Could allowing people to be euthanized if they so choose—helping them peacefully kill themselves—be a morally acceptable way to deal with overpopulation?
Concept of Euthanasia in Soylent Green
This seems to be a method of controlling overpopulation embraced by the society in Soylent Green. When Thorn’s friend, Sol Roth learns the Soylent Corporation’s horrible secret, he immediately goes to a euthanasia center.
He selects his favorite classical music, drinks poison, and then peacefully dies while he is treated to pictures of rare natural wonders, such as flowers, and deer, and lakes. Apparently, this is a common practice in that society.
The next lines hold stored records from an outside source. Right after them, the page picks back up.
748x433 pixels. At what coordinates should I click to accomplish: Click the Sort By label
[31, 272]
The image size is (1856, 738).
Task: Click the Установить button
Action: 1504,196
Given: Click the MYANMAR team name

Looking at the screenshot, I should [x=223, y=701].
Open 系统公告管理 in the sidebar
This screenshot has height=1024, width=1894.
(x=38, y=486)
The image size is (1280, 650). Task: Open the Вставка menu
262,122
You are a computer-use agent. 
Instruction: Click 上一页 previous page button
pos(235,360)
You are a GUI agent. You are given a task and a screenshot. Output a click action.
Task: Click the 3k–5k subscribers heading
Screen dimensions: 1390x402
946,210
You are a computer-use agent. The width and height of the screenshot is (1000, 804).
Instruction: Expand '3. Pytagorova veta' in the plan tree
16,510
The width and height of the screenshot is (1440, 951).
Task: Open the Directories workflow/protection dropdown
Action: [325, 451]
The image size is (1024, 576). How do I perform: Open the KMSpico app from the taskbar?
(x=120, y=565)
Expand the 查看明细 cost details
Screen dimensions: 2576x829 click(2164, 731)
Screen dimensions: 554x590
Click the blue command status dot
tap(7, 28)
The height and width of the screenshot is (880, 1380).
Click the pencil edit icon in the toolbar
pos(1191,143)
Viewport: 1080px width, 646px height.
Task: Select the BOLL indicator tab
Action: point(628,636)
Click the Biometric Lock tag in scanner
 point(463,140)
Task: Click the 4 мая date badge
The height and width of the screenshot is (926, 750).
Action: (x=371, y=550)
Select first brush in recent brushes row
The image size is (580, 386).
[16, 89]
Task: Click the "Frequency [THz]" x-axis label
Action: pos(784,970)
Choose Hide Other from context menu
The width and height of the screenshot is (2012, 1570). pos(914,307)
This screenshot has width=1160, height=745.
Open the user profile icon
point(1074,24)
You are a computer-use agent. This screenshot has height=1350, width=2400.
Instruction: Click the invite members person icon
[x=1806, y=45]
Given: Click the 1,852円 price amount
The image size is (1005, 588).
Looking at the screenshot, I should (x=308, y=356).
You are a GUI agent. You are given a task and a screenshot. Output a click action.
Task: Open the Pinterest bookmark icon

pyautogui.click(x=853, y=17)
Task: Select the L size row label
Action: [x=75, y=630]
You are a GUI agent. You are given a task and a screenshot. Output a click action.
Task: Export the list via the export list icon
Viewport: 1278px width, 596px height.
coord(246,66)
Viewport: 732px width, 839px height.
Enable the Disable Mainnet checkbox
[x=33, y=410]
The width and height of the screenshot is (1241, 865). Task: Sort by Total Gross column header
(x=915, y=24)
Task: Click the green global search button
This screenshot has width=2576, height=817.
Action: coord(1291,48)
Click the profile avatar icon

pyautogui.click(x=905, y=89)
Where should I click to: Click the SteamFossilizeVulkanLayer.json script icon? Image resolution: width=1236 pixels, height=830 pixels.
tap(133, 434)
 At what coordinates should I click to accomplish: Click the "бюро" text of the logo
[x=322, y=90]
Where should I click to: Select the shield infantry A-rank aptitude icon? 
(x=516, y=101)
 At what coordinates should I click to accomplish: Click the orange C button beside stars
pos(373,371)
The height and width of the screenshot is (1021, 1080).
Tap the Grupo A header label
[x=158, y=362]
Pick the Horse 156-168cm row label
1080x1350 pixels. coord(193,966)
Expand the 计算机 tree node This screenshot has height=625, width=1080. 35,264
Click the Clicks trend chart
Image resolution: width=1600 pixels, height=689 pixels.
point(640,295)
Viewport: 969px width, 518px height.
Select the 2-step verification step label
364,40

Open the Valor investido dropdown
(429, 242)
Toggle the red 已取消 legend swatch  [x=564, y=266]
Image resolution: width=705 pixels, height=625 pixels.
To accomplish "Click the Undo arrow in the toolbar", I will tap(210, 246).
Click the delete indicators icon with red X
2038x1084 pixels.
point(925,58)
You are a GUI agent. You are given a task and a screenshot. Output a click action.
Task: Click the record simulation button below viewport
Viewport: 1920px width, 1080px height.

Interestingly, this was the last scene Edward G. Robinson, who played Sol, ever performed. He was dying of bladder cancer. Many suspect that’s why the performance was so good. He was saying goodbye. He died 12 days after filming was complete. Should Robinson have had the option of dying peacefully, before the cancer killed him?
The issue of whether voluntary euthanasia would be morally acceptable as a solution to overpopulation really comes down to whether it would be acceptable for one person to assist in the suicide of the other if they so choose.
Common Questions about Overpopulation and Euthanasia
Accurate projections of population growth are very difficult to obtain, as, unlike climate change, there is no scientific consensus.
To deal with the problem of overpopulation , the Gideonites tried to harvest a virus from Capt. Kirk which was deadly enough to kill a Gideonite. Their hope was that Gideonites would volunteer to infect themselves with it, to thin the population.
The solution to overpopulation in Logan’s society was similar to the Gideonites in that it’s euthanasia. But it’s also the opposite. Instead of the youth of the society volunteering to be euthanized, the elders of the society have euthanasia forced upon them.